All records below are to be transcribed exactly, with every picture left out.

→ The data:
+++

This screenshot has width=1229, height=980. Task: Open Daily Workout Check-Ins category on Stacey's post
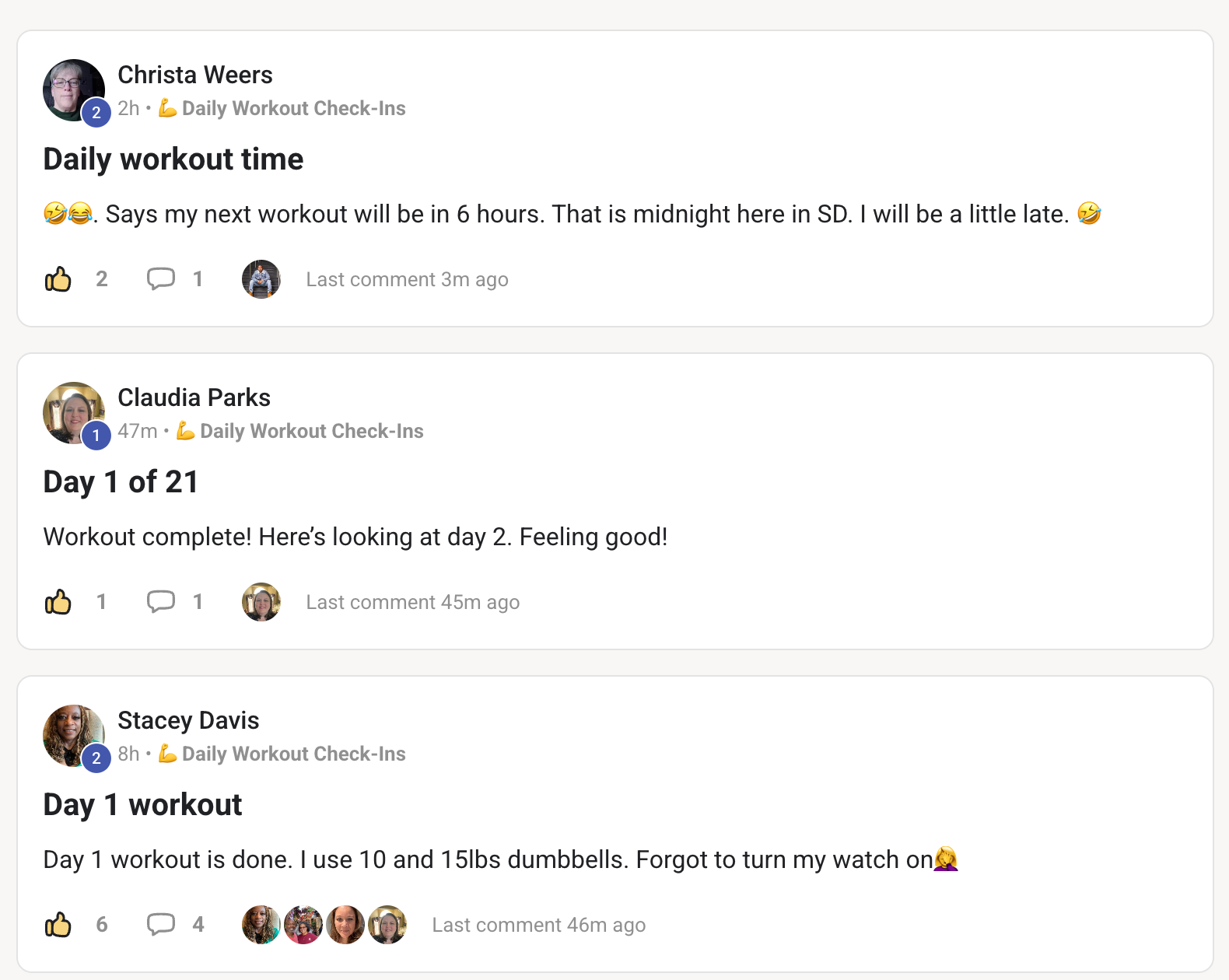coord(293,754)
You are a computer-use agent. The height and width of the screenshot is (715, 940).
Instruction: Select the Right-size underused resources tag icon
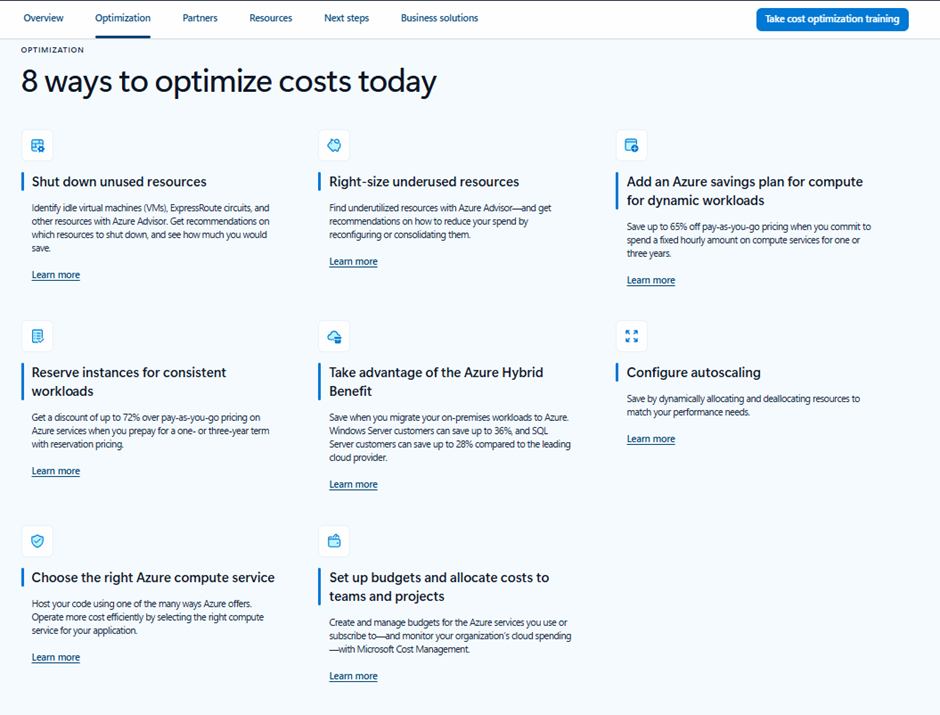point(334,145)
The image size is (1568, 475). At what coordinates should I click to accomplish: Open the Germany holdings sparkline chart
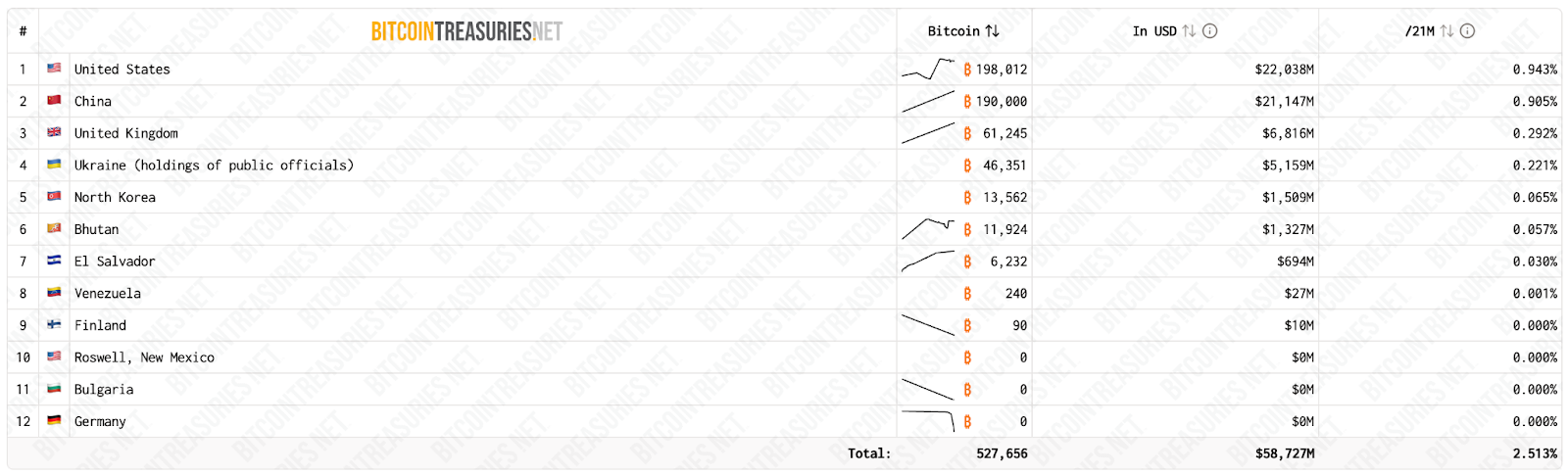pyautogui.click(x=928, y=420)
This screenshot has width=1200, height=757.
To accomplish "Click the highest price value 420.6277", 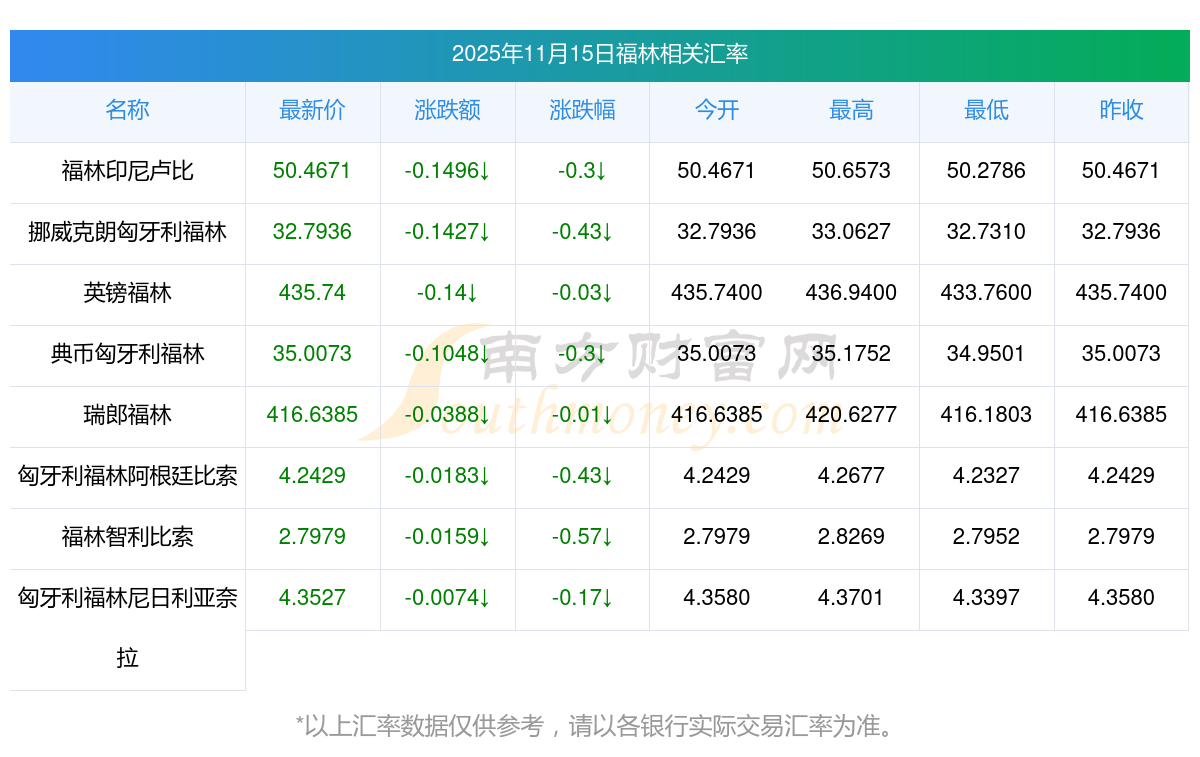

+++

→ Solution for this problem:
This screenshot has width=1229, height=980. Task: Open Daily Workout Check-Ins category on Stacey's post
coord(293,754)
You are a computer-use agent. The height and width of the screenshot is (715, 940).
Instruction: Select the Right-size underused resources tag icon
point(334,145)
The image size is (1568, 475). At what coordinates should I click to accomplish: Open the Germany holdings sparkline chart
pyautogui.click(x=928, y=420)
This screenshot has width=1200, height=757.
To accomplish "Click the highest price value 420.6277", 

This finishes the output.